Trecho da página —
O problema é que, diante da realidade ultrapolarizada do debate público no Brasil, isso parece ser uma tarefa inútil. Pois não adianta mostrar informações como essa para uma parcela da sociedade que defende o retorno da ditadura militar não pelo desconhecimento dos métodos utilizados, mas, pelo contrário, por saudade deles.
Mesmo que não tenha nascido muito após aqueles acontecimentos. Em sites e redes de ultraconservadores, o memorando foi celebrado como um exemplo de algo que deve ser copiado para o futuro e de competência da ditadura em proteger o país. Assim, sem pudor algum.
Essa parcela tem apoiado a candidatura do deputado federal Jair Bolsonaro para a Presidência da República, sonhando que ele traga os ”bons tempos de volta”, botando ordem e acabando com a roubalheira. Ignoram, dessa forma, a farta documentação que mostra a corrupção em estatais e em obras públicas, nos anos militares, ou mesmo o comportamento promíscuo entre empresas privadas e a ditadura.
Vale lembrar que Bolsonaro foi ovacionado nas redes sociais por conta do conteúdo de seu voto pelo impeachment, em abril de 2016, por uma legião de pessoas que cabulava aula de história ou pouco se importa com a dignidade alheia. Após parabenizar o hoje presidiário Eduardo Cunha, homenageou o açougueiro e torturador Carlos Brilhante Ustra – falecido coronel e ex-chefe do DOI-Codi.
Certamente o finado comandante de um dos principais centros de repressão da ditadura não é incensado por seus belos olhos ou pela forma pela qual fazia um guizado de frango ou jogava tranca. Mas por usar a morte como instrumento de controle estatal. Ustra chegou a ser declarado pela Justiça como responsável por casos de tortura e também condenado a pagar indenização por conta da morte do jornalista Luiz Eduardo Merlino.

Dados brutos —
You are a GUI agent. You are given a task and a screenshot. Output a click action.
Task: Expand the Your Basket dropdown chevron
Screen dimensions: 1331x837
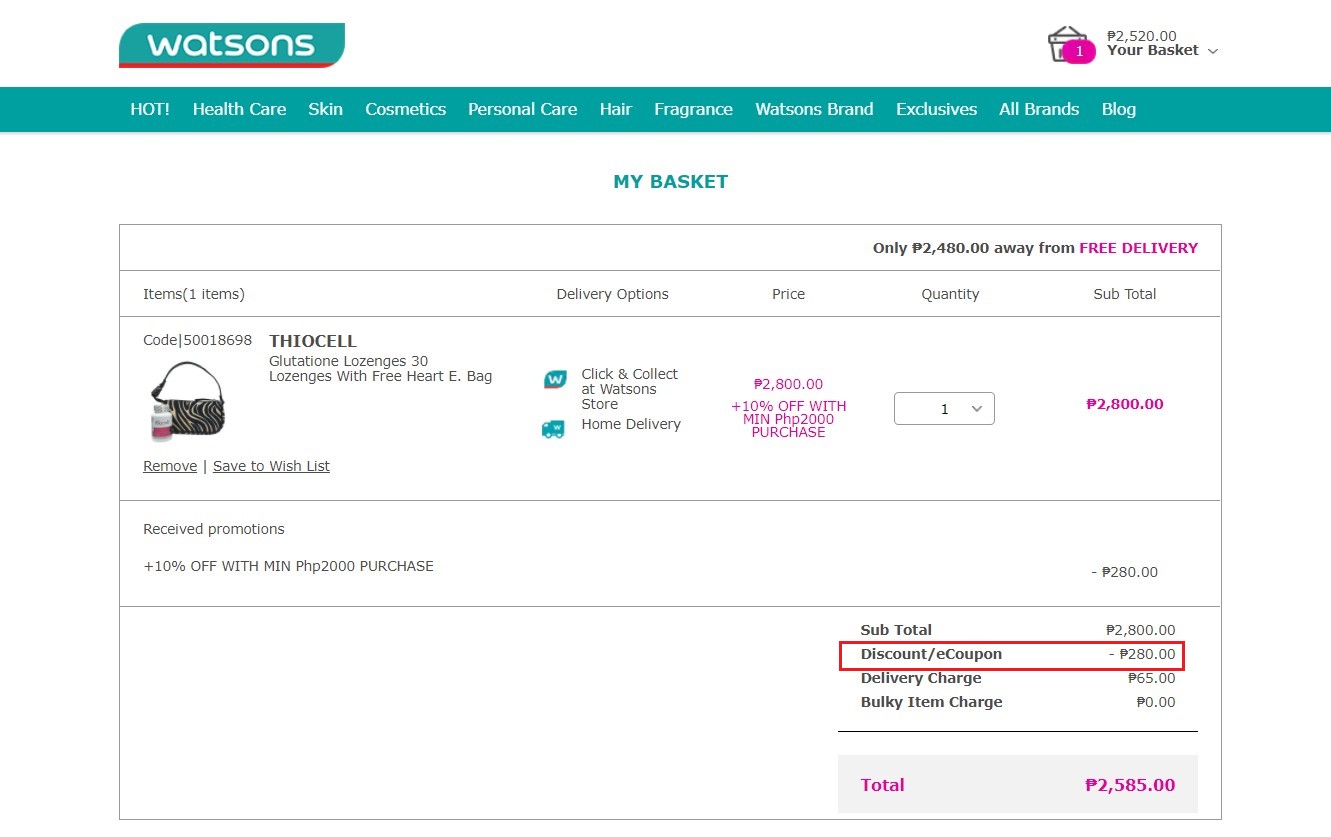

Objetivo do exercício — Reproduza sem alterações a parte do trecho da página que vai desde "Essa parcela tem" até "ex-chefe do DOI-Codi.". O material reunido aqui provém de outra fonte.

Resposta do exercício —
Essa parcela tem apoiado a candidatura do deputado federal Jair Bolsonaro para a Presidência da República, sonhando que ele traga os ”bons tempos de volta”, botando ordem e acabando com a roubalheira. Ignoram, dessa forma, a farta documentação que mostra a corrupção em estatais e em obras públicas, nos anos militares, ou mesmo o comportamento promíscuo entre empresas privadas e a ditadura.
Vale lembrar que Bolsonaro foi ovacionado nas redes sociais por conta do conteúdo de seu voto pelo impeachment, em abril de 2016, por uma legião de pessoas que cabulava aula de história ou pouco se importa com a dignidade alheia. Após parabenizar o hoje presidiário Eduardo Cunha, homenageou o açougueiro e torturador Carlos Brilhante Ustra – falecido coronel e ex-chefe do DOI-Codi.